Stocks Closed Higher, but Logged Weekly Decline

U.S. stocks bounced back from earlier weakness to close higher on Friday, but logged their second straight week of losses, as investors grappled with a disappointing jobs report and its ramifications for the monetary policy. The Dow Jones Industrial Average added 79.92 points, or 0.45%, to 17,740.63 and posted 0.19% decline. The S&P 500 rose 6.51 points, or 0.32%, to 2,057.14 and posted 0.39% losses. The Nasdaq Composite gained 19.06 points, or 0.40%, to 4,736.15 and lost 0.82% for the week.
Oil futures logged a gain Friday as wildfires in an oil-rich region of Canada and an attack on a Chevron-operated offshore oil facility in southern Nigeria fueled concerns about global crude-output disruptions. West Texas Intermediate futures gained 34 cents, or 0.8%, to close at $44.66 a barrel. Brent crude climbed 36 cents, or 0.8%, to settle at $45.37 a barrel.

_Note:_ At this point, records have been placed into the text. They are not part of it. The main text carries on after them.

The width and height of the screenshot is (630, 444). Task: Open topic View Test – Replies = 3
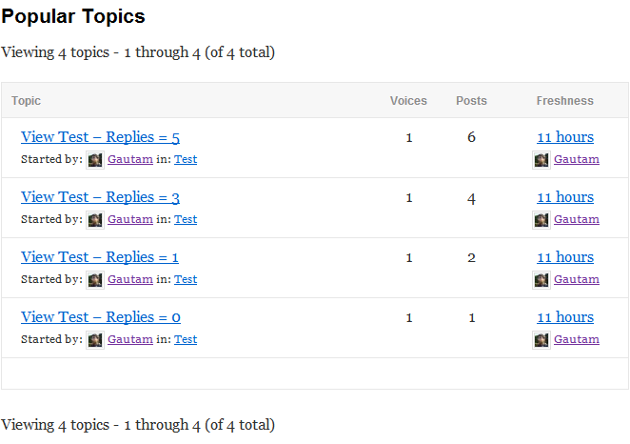tap(100, 197)

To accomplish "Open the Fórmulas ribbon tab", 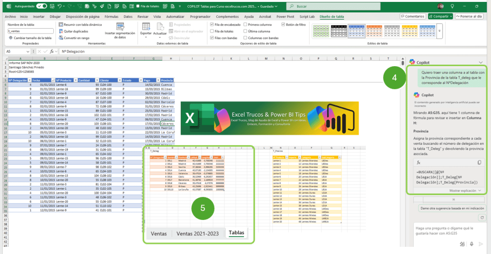I will (x=111, y=16).
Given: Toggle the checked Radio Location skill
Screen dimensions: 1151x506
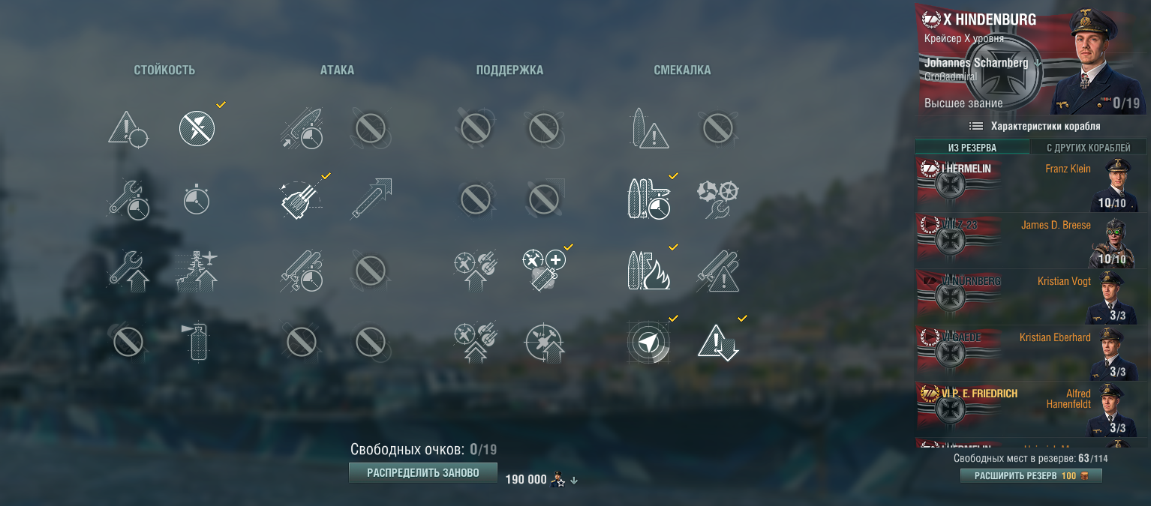Looking at the screenshot, I should tap(648, 341).
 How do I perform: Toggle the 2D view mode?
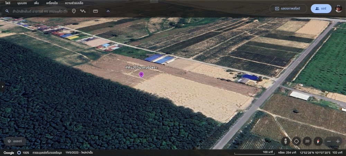307,141
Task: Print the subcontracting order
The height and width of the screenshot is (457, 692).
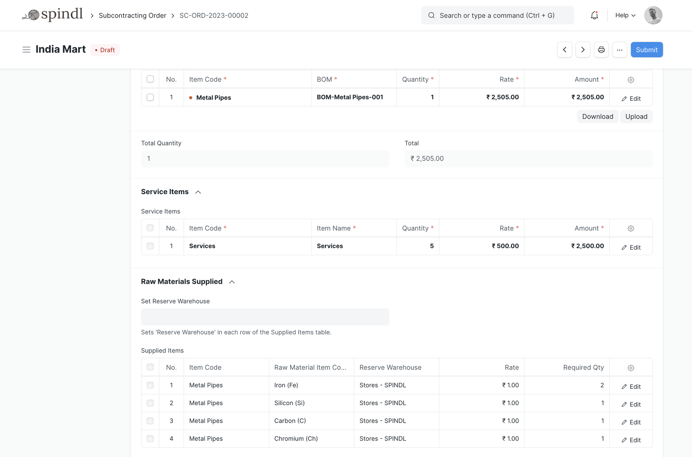Action: coord(601,50)
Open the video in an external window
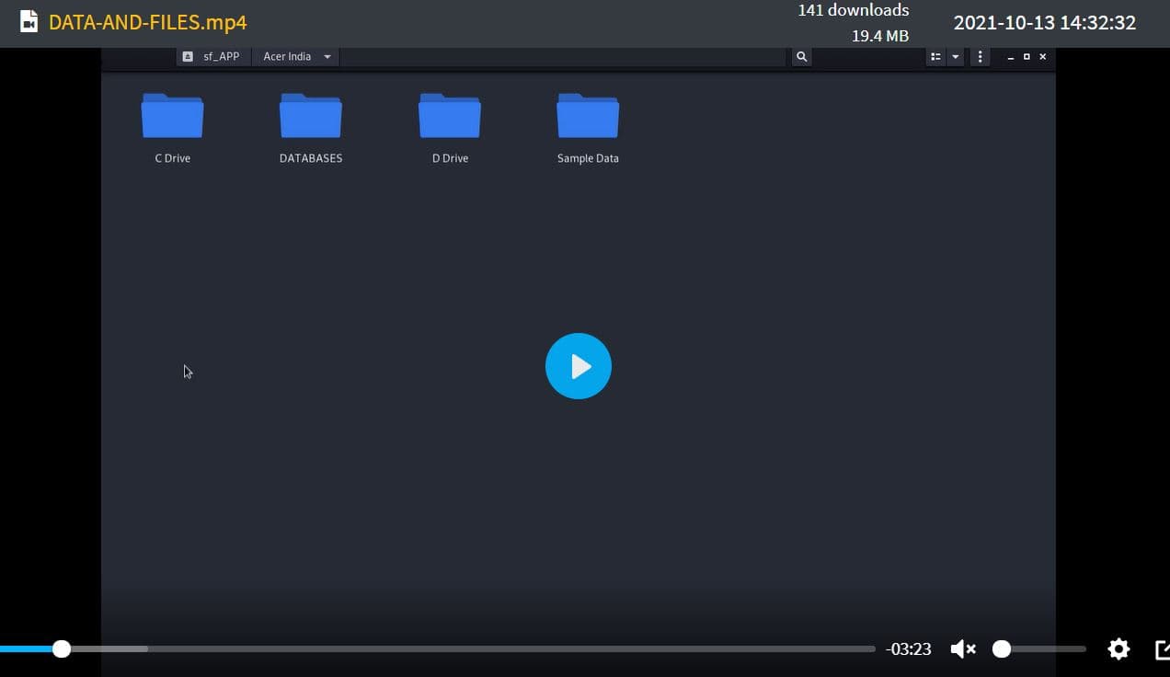The image size is (1170, 677). (1162, 649)
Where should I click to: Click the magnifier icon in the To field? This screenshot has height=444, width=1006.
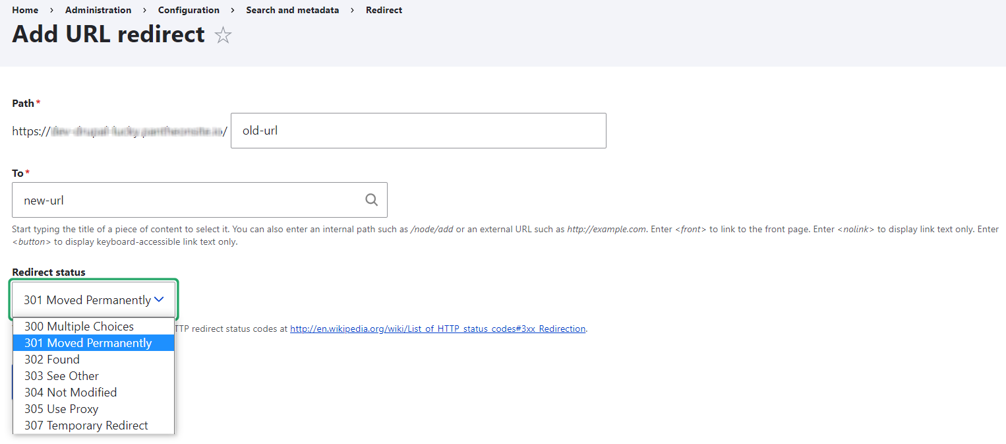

The Federal Communications Commission just announced that it approved Charter’s acquisitions of Time Warner Cable (TWC) and Bright House Networks, allowing Charter to nearly quadruple in size.

The Treasury Department on Friday rejected a proposal by a pension fund to cut the payout for hundreds of thousands of truck drivers, construction workers and other service personnel, though the retirement plan’s financial headaches are far from over.

Sueddeutsche Zeitung said on Friday that the source of millions of documents leaked to the German newspaper from Panamanian law firm Mossack Fonseca had sent them a manifesto, saying his motivation was the “scale of injustices” the papers revealed.